## Problem statement
Among the entries that follow, the required portion opens with the line containing "Open the Unterstützung home link" and closes with the line containing "Task: Click the code". Give that portion again exactly, and nothing else.

(Records provided Opens)

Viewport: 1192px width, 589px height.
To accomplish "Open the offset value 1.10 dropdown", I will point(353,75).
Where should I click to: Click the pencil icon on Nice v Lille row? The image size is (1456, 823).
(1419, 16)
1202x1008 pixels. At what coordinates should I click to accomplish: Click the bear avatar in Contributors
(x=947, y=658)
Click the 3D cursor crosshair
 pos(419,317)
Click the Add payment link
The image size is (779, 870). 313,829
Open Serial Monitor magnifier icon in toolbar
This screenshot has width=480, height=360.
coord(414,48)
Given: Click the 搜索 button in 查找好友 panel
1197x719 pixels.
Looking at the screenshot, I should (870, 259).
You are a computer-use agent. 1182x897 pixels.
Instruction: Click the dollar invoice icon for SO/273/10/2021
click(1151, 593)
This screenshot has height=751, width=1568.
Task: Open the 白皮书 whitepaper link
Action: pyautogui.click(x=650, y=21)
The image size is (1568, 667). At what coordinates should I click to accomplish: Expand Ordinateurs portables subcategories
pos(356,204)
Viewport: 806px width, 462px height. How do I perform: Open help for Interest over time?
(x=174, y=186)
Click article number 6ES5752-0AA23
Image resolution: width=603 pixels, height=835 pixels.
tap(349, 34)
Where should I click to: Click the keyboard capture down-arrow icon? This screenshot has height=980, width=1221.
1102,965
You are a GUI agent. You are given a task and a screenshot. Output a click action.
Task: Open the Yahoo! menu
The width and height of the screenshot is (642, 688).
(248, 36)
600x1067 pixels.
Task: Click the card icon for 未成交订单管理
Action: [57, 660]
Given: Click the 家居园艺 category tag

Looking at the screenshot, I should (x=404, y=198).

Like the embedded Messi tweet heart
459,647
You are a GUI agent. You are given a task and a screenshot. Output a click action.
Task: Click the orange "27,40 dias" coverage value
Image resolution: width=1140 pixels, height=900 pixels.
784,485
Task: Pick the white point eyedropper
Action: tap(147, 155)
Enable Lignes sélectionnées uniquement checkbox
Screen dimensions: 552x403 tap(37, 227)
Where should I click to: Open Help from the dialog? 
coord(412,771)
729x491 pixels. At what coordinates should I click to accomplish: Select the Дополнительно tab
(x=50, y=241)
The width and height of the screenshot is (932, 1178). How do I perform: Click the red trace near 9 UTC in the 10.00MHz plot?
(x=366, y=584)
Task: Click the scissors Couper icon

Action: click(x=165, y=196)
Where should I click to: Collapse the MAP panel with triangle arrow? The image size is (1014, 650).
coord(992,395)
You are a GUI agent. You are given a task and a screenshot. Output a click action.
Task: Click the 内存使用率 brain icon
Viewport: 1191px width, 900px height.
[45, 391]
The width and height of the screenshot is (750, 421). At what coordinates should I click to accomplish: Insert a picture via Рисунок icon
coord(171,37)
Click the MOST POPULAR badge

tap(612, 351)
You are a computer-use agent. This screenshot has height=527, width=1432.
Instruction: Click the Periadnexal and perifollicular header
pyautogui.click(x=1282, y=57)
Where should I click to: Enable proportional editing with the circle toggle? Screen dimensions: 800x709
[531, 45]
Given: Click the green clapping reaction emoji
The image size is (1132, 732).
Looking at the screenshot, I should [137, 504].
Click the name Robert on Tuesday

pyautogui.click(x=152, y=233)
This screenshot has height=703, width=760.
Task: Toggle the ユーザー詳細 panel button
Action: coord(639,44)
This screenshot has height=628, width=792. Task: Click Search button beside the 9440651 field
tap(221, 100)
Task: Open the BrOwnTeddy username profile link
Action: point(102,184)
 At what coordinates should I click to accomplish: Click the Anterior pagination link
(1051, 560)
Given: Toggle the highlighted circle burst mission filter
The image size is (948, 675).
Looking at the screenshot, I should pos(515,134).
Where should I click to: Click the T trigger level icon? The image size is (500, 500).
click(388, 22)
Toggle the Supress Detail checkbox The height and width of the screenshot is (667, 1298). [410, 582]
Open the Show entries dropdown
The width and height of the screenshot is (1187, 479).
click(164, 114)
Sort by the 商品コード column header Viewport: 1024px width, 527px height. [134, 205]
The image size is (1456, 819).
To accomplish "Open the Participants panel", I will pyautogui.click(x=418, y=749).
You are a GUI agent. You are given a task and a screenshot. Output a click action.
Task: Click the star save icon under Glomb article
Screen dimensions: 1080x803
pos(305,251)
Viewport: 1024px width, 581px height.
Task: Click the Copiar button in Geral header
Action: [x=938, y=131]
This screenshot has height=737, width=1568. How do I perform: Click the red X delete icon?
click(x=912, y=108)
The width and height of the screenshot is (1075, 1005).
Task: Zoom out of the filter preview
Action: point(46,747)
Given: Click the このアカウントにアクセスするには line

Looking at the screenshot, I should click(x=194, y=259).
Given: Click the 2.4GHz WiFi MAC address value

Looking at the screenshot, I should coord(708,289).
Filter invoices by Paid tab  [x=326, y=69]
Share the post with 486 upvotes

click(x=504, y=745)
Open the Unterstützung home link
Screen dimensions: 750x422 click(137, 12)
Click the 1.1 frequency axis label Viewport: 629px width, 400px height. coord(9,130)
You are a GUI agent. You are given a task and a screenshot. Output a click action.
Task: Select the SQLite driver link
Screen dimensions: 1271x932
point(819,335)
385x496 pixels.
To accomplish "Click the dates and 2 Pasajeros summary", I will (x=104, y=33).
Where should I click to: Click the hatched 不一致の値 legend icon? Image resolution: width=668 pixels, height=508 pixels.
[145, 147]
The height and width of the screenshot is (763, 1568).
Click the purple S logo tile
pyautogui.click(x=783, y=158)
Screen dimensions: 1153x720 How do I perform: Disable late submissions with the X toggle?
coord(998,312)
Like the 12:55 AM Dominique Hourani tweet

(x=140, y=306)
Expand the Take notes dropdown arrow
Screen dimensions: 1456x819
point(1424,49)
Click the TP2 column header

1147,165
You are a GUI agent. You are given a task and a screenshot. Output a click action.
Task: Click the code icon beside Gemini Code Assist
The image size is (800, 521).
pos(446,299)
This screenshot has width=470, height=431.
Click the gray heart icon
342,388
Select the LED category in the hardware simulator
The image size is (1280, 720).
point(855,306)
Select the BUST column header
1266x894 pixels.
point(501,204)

(Records provided Closes)

## Task result
Open the Unterstützung home link
Screen dimensions: 750x422 click(137, 12)
Click the 1.1 frequency axis label Viewport: 629px width, 400px height. coord(9,130)
You are a GUI agent. You are given a task and a screenshot. Output a click action.
Task: Select the SQLite driver link
Screen dimensions: 1271x932
point(819,335)
385x496 pixels.
To accomplish "Click the dates and 2 Pasajeros summary", I will (x=104, y=33).
Where should I click to: Click the hatched 不一致の値 legend icon? Image resolution: width=668 pixels, height=508 pixels.
[145, 147]
The height and width of the screenshot is (763, 1568).
Click the purple S logo tile
pyautogui.click(x=783, y=158)
Screen dimensions: 1153x720 How do I perform: Disable late submissions with the X toggle?
coord(998,312)
Like the 12:55 AM Dominique Hourani tweet

(x=140, y=306)
Expand the Take notes dropdown arrow
Screen dimensions: 1456x819
point(1424,49)
Click the TP2 column header

1147,165
You are a GUI agent. You are given a task and a screenshot. Output a click action.
Task: Click the code icon beside Gemini Code Assist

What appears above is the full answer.